Snapshot Testing the Paco Ŝako Game

Paco Ŝako is a chess variant where you can't kill any pieces. It's a growing mess of a dance floor where the goal is to dance with the opponents king. And I wrote an implementation of it.

It's not a great implementation, mind you. I have no idea how to properly build a chess engine. But it seems to be mostly bug free and has been powering the PacoPlay website for a while now.

I'd like to clean the game implementation up a bit and add some variants like PacoŜako960 to it. There are already a few dozens tests to cover all the rules - but I would like to get some extra confidence that I'm not spoiling the fun for our little community or breaking Felix Monday evening stream.

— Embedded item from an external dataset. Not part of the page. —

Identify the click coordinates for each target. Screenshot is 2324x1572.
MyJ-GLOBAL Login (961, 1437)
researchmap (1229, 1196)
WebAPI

Luckily, we have already played a few thousand games, maybe I can leverage that?

There is a way, and it's called Snapshot Testing, or Output comparison testing as Wikipedia suggests instead. I'll also be calling it Regression Testing here which is what I use in the code as well.

Getting the Game Data

I started by getting a copy of the production database and asking it for all games with at least one move. That whittled it down from 4108 to 3552 games already. I then asked Sqlite3 to please glue all of that together into one big json list.

select json_group_array(json_object('id', id, 'history', action_history))
from game where action_history != '[]';

{"id":1,"history":"[
{\"Lift\":12,\"timestamp\":\"2020-12-06T16:27:52.277541068Z\"},
{\"Place\":28,\"timestamp\":\"2020-12-06T16:27:52.934204496Z\"}, ...

We can see that the first ever game on PacoPlay was played in early December 2020, but we don't really care about that for validating that the engine still works. A bit of search and replace later and I got it in a better shape:

[{"id":1,"history":[{"Lift":12},{"Place":28},{"Lift":52},{"Place":36},{"Lift":11},{"Place":27},{"Lift":57},{"Place":42},{"Lift":5},{"Place":33},{"Lift":62},{"Place":45},{"Lift":6},{"Place":21},{"Lift":51},{"Place":43},{"Lift":10},{"Place":18},{"Lift":58},{"Place":37},{"Lift":4},{"Place":6},{"Lift":59},{"Place":51},{"Lift":27},{"Place":35},{"Lift":48},{"Place":40},{"Lift":9},{"Place":25},{"Lift":45},{"Place":28},{"Lift":33},{"Place":42},{"Lift":42},{"Place":27},{"Lift":18},{"Place":27},{"Place":34},{"Lift":43},{"Place":34},{"Lift":21},{"Place":38},{"Lift":36},{"Place":27},{"Place":12},{"Lift":6},{"Place":7},{"Lift":37},{"Place":28},{"Place":22},{"Lift":3},{"Place":27},{"Place":34},{"Place":52},{"Lift":22},{"Place":7}]}]

I'm storing moves as a "Lift" together with a separate "Place", because Paco Ŝako can have long move chains where the first placing frees a second piece which frees a third piece which frees ... But really, the content doesn't matter. I now have something that the engine accepts as input. I'll be able to read that in the test and then generate all the legal moves to verify that they didn't change.

Turning it into a Test

Building and testing the snapshot.drawio.png

I'd like this to be separate from the other library tests, as this code gets a bit longer. Rust allows you to define "integration tests" which live outside your main code in the tests directory. Both resulting files are in the commit on GitHub.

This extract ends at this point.